Specify the Bayesian alphabet for the analysis, e.g. `S`. Different alphabet launch different models, which differ in the prior specification for the SNP effects. The available alphabet include

B: Each SNP effect is assumed to have an i.i.d. mixture prior of a t-distribution `t(0, \tau^2, \nu)` with a probability `\pi` and a point mass at zero with a probability `1-\pi`.

C: Each SNP effect is assumed to have an i.i.d. mixture prior of a normal distribution `N(0, \sigma^2)` with a probability `\pi` and a point mass at zero with a probability `1-\pi`.

S: Similar to C but the variance of SNP effects is related to minor allele frequency (`p`) through a parameter `S`, i.e. `\sigma_j^2 = [2p_j(1-p_j)]^S \sigma^2`.

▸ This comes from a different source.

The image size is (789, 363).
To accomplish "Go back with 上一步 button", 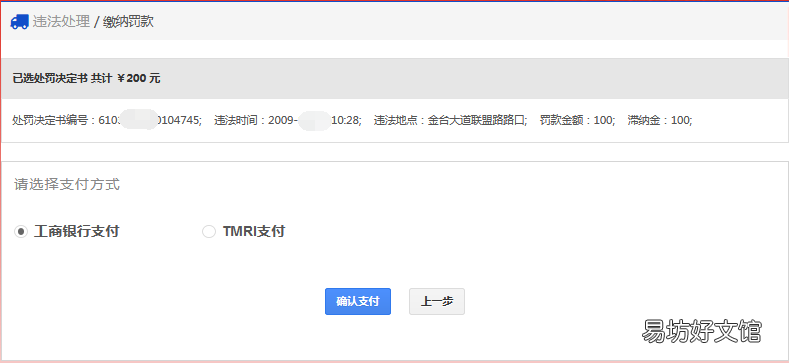I will pyautogui.click(x=437, y=302).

N: nested BayesC. SNPs within a 0.2 Mb non-overlapping genomic region are collectively considered as a window (specify the distance by

**--wind**0.2). This nested approach speeds up the analysis by skipping over windows with zero effect.NS: nested BayesS.

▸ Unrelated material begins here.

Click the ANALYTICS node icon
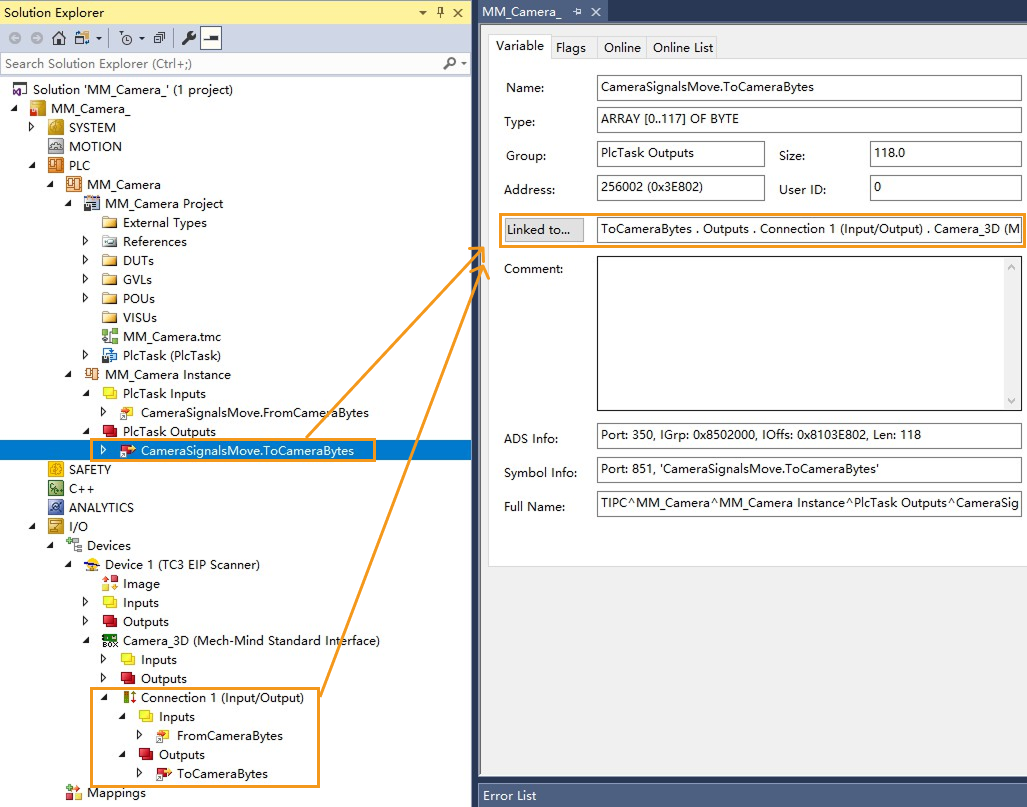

R: BayesR. Each SNP effect is assumed to have an i.i.d. mixture prior of multiple normal distributions `N(0, \gamma_k \sigma_k^2)` with a probability `\pi_k` and a point mass at zero with a probability `1-\sum_k \pi_k`, where `\gamma_k` is a given constant.

**--fix-pi**

An option to fix `\pi` to a constant (the value is specified by the option --pi below). The default setting is to treat π as random and estimate it from the data.

**--pi** 0.05

A starting value for the sampling of π when it is estimated from the data, or a given value for π when it is fixed. The default value is 0.05. When BayesR is used, it is a string seperated by comma where the number of values defines the number of mixture components and each value defines the starting value for each component (the first value is reserved for the zero component); the default values are 0.95,0.03,0.01,0.01.

**--gamma** 0,0.01,0.1,1

When BayesR is used, this speficies the gamma values seperated by comma, each representing the scaling factor for the variance of a mixture component. Note that the number of values should match that in --pi.

**--hsq** 0.5

A starting value for the sampling of SNP-based heritability, which may improve the mixing of MCMC algorithm if it starts with a good estimate. The default value is 0.5.

**--S** 0

A starting value for the sampling of the parameter S (relationship between MAF and variance of SNP effects) in BayesS, which may improve the mixing of MCMC algorithm if it starts with a good estimate. The default value is 0.

**--wind** 0.2

Specify the window width in Mb for the non-overlapping windows in the nested models, e.g. 0.2 Mb. The default value is 1 Mb.

Examples

Standard version of gctb:

```
gctb --bfile test --pheno test.phen --bayes S --pi 0.1 --hsq 0.5 --chain-length 25000 --burn-in 5000 --out test > test.log 2>&1
```

MPI version of gctb (when using intelMPI libraries and two nodes):

```
mpirun -f $PBS_NODEFILE -np 2 gctb_mpi --bfile test --pheno test.phen --bayes S --pi 0.1 --hsq 0.5 --chain-length 25000 --burn-in 5000 --out test > test.log 2>&1
```

The output files include:

**test.log**: a text file of running status, intermediate output and final results;

**test.snpRes**: a text file of posterior statistics of SNP effects;

**test.covRes**: a text file of posterior statistics of covariates;

**test.parRes**: a text file of posterior statistics of key model parameters;

**test.mcmcsamples.CovEffects**: a text file of MCMC samples for the covariates fitted in the model;

**test.mcmcsamples.SnpEffects**: a binary file of MCMC samples for the SNP effects;

**test.mcmcsamples.Par**: a text file of MCMC samples for the key model parameters;

Citations

**GCTB software and BayesS method**

Zeng et al. (2018) Signatures of negative selection in the genetic architecture of human complex traits.
*Nature Genetics*, doi: 10.1038/s41588-018-0101-4.

**BayesR**

Moser et al. (2015) Simultaneous discovery, estimation and prediction analysis of complex traits using a Bayesian mixture model. *PLoS Genetics*, 11: e1004969.

**BayesN**

Zeng et al. (2018) A nested mixture model for genomic prediction using whole-genome SNP genotypes. *PLoS One*, 13: e0194683.

**BayesC`\pi`**

Habier et al. (2011) Extension of the Bayesian alphabet for genomic selection. *BMC Bioinformatics*, 12: 186.

**BayesB**

Meuwissen et al. (2001) Prediction of total genetic value using genome-wide dense marker maps. *Genetics*, 157: 1819-1829.